Brief: Please provide the entries below again, word for word.

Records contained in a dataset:
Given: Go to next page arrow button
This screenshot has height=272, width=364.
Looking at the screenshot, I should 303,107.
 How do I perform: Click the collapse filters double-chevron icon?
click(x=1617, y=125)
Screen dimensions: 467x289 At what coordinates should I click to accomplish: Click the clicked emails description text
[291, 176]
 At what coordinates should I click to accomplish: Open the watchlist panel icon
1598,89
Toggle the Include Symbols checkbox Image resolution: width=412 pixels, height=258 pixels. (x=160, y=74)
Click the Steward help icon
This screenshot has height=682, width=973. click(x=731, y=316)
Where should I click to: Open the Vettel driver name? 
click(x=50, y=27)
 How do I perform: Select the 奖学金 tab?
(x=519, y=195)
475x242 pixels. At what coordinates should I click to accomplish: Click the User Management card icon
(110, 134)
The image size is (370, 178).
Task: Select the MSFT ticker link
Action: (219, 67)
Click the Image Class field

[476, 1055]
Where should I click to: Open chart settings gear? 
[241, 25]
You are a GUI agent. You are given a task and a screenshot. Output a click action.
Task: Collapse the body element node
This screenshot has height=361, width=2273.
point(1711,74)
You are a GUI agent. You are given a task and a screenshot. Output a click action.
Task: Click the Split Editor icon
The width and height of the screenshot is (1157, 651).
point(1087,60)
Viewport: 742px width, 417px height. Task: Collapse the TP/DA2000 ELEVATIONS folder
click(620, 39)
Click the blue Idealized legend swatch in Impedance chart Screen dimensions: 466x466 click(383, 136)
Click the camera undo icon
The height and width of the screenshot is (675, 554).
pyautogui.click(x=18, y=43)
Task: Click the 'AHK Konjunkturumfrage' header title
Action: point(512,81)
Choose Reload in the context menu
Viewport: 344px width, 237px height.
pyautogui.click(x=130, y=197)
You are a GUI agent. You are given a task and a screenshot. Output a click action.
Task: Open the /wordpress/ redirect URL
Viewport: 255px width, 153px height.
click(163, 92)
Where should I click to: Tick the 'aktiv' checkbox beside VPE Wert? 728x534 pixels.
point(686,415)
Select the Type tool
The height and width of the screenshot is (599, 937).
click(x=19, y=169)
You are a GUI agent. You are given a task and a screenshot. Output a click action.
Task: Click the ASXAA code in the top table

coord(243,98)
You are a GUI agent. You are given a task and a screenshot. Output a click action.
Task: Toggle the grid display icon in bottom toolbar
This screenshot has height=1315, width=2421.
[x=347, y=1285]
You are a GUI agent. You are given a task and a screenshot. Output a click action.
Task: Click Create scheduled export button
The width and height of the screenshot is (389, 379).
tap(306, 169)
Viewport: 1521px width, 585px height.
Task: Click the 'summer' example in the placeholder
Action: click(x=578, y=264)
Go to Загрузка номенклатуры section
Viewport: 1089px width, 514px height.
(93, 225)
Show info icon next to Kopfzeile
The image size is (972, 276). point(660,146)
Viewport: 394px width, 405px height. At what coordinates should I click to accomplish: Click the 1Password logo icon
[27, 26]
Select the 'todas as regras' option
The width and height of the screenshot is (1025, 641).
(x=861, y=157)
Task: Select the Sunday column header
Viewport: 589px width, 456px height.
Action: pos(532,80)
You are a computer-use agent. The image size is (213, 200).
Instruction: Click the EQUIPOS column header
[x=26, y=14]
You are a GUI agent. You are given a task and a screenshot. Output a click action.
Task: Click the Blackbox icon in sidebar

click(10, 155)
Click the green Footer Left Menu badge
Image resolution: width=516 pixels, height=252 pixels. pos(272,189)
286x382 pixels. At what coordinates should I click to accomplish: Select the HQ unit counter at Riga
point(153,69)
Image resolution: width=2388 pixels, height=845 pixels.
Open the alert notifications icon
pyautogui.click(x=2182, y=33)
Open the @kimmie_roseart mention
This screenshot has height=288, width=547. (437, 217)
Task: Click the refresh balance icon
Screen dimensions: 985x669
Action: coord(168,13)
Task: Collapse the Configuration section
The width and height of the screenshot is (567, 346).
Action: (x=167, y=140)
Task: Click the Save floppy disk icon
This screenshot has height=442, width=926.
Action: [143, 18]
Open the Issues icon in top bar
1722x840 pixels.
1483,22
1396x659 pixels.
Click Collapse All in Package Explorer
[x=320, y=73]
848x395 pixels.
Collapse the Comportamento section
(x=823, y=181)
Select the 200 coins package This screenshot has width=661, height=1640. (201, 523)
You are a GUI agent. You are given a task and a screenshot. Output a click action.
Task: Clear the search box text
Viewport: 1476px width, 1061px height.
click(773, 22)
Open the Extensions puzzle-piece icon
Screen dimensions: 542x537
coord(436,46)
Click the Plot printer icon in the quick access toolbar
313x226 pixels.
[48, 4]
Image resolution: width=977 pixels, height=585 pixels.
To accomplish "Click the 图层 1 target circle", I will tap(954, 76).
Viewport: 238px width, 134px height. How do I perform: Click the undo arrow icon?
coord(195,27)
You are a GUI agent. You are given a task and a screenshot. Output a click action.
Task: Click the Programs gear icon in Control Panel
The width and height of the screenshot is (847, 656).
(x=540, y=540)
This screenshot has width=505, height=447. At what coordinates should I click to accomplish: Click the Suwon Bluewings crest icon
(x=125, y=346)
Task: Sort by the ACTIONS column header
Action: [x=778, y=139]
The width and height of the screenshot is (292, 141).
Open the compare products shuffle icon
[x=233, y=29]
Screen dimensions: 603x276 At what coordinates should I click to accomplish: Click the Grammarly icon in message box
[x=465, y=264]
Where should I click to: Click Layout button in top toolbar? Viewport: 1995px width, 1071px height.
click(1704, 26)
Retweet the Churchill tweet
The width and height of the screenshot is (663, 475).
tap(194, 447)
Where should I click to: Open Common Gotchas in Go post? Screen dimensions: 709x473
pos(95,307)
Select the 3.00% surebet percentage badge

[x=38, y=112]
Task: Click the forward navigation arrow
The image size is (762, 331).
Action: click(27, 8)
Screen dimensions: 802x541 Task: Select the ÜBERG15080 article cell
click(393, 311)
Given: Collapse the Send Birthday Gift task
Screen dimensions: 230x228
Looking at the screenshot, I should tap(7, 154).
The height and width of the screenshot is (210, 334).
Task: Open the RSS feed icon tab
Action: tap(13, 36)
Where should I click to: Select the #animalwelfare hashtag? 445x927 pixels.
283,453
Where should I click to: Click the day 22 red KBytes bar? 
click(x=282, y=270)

Expected answer:
Given: Go to next page arrow button
This screenshot has height=272, width=364.
Looking at the screenshot, I should 303,107.
 How do I perform: Click the collapse filters double-chevron icon?
click(x=1617, y=125)
Screen dimensions: 467x289 At what coordinates should I click to accomplish: Click the clicked emails description text
[291, 176]
 At what coordinates should I click to accomplish: Open the watchlist panel icon
1598,89
Toggle the Include Symbols checkbox Image resolution: width=412 pixels, height=258 pixels. (x=160, y=74)
Click the Steward help icon
This screenshot has height=682, width=973. click(x=731, y=316)
Where should I click to: Open the Vettel driver name? 
click(x=50, y=27)
 How do I perform: Select the 奖学金 tab?
(x=519, y=195)
475x242 pixels. At what coordinates should I click to accomplish: Click the User Management card icon
(110, 134)
The image size is (370, 178).
Task: Select the MSFT ticker link
Action: (219, 67)
Click the Image Class field

[476, 1055]
Where should I click to: Open chart settings gear? 
[241, 25]
You are a GUI agent. You are given a task and a screenshot. Output a click action.
Task: Collapse the body element node
This screenshot has height=361, width=2273.
point(1711,74)
You are a GUI agent. You are given a task and a screenshot. Output a click action.
Task: Click the Split Editor icon
The width and height of the screenshot is (1157, 651).
point(1087,60)
Viewport: 742px width, 417px height. Task: Collapse the TP/DA2000 ELEVATIONS folder
click(620, 39)
Click the blue Idealized legend swatch in Impedance chart Screen dimensions: 466x466 click(383, 136)
Click the camera undo icon
The height and width of the screenshot is (675, 554).
pyautogui.click(x=18, y=43)
Task: Click the 'AHK Konjunkturumfrage' header title
Action: point(512,81)
Choose Reload in the context menu
Viewport: 344px width, 237px height.
pyautogui.click(x=130, y=197)
You are a GUI agent. You are given a task and a screenshot. Output a click action.
Task: Open the /wordpress/ redirect URL
Viewport: 255px width, 153px height.
click(163, 92)
Where should I click to: Tick the 'aktiv' checkbox beside VPE Wert? 728x534 pixels.
point(686,415)
Select the Type tool
The height and width of the screenshot is (599, 937).
click(x=19, y=169)
You are a GUI agent. You are given a task and a screenshot. Output a click action.
Task: Click the ASXAA code in the top table

coord(243,98)
You are a GUI agent. You are given a task and a screenshot. Output a click action.
Task: Toggle the grid display icon in bottom toolbar
This screenshot has height=1315, width=2421.
[x=347, y=1285]
You are a GUI agent. You are given a task and a screenshot. Output a click action.
Task: Click Create scheduled export button
The width and height of the screenshot is (389, 379).
tap(306, 169)
Viewport: 1521px width, 585px height.
Task: Click the 'summer' example in the placeholder
Action: click(x=578, y=264)
Go to Загрузка номенклатуры section
Viewport: 1089px width, 514px height.
(93, 225)
Show info icon next to Kopfzeile
The image size is (972, 276). point(660,146)
Viewport: 394px width, 405px height. At what coordinates should I click to accomplish: Click the 1Password logo icon
[27, 26]
Select the 'todas as regras' option
The width and height of the screenshot is (1025, 641).
(x=861, y=157)
Task: Select the Sunday column header
Viewport: 589px width, 456px height.
Action: pos(532,80)
You are a computer-use agent. The image size is (213, 200).
Instruction: Click the EQUIPOS column header
[x=26, y=14]
You are a GUI agent. You are given a task and a screenshot. Output a click action.
Task: Click the Blackbox icon in sidebar

click(10, 155)
Click the green Footer Left Menu badge
Image resolution: width=516 pixels, height=252 pixels. pos(272,189)
286x382 pixels. At what coordinates should I click to accomplish: Select the HQ unit counter at Riga
point(153,69)
Image resolution: width=2388 pixels, height=845 pixels.
Open the alert notifications icon
pyautogui.click(x=2182, y=33)
Open the @kimmie_roseart mention
This screenshot has height=288, width=547. (437, 217)
Task: Click the refresh balance icon
Screen dimensions: 985x669
Action: coord(168,13)
Task: Collapse the Configuration section
The width and height of the screenshot is (567, 346).
Action: (x=167, y=140)
Task: Click the Save floppy disk icon
This screenshot has height=442, width=926.
Action: [143, 18]
Open the Issues icon in top bar
1722x840 pixels.
1483,22
1396x659 pixels.
Click Collapse All in Package Explorer
[x=320, y=73]
848x395 pixels.
Collapse the Comportamento section
(x=823, y=181)
Select the 200 coins package This screenshot has width=661, height=1640. (201, 523)
You are a GUI agent. You are given a task and a screenshot. Output a click action.
Task: Clear the search box text
Viewport: 1476px width, 1061px height.
click(773, 22)
Open the Extensions puzzle-piece icon
Screen dimensions: 542x537
coord(436,46)
Click the Plot printer icon in the quick access toolbar
313x226 pixels.
[48, 4]
Image resolution: width=977 pixels, height=585 pixels.
To accomplish "Click the 图层 1 target circle", I will tap(954, 76).
Viewport: 238px width, 134px height. How do I perform: Click the undo arrow icon?
coord(195,27)
You are a GUI agent. You are given a task and a screenshot. Output a click action.
Task: Click the Programs gear icon in Control Panel
The width and height of the screenshot is (847, 656).
(x=540, y=540)
This screenshot has width=505, height=447. At what coordinates should I click to accomplish: Click the Suwon Bluewings crest icon
(x=125, y=346)
Task: Sort by the ACTIONS column header
Action: [x=778, y=139]
The width and height of the screenshot is (292, 141).
Open the compare products shuffle icon
[x=233, y=29]
Screen dimensions: 603x276 At what coordinates should I click to accomplish: Click the Grammarly icon in message box
[x=465, y=264]
Where should I click to: Click Layout button in top toolbar? Viewport: 1995px width, 1071px height.
click(1704, 26)
Retweet the Churchill tweet
The width and height of the screenshot is (663, 475).
tap(194, 447)
Where should I click to: Open Common Gotchas in Go post? Screen dimensions: 709x473
pos(95,307)
Select the 3.00% surebet percentage badge

[x=38, y=112]
Task: Click the forward navigation arrow
The image size is (762, 331).
Action: click(27, 8)
Screen dimensions: 802x541 Task: Select the ÜBERG15080 article cell
click(393, 311)
Given: Collapse the Send Birthday Gift task
Screen dimensions: 230x228
Looking at the screenshot, I should tap(7, 154).
The height and width of the screenshot is (210, 334).
Task: Open the RSS feed icon tab
Action: tap(13, 36)
Where should I click to: Select the #animalwelfare hashtag? 445x927 pixels.
283,453
Where should I click to: Click the day 22 red KBytes bar? 
click(x=282, y=270)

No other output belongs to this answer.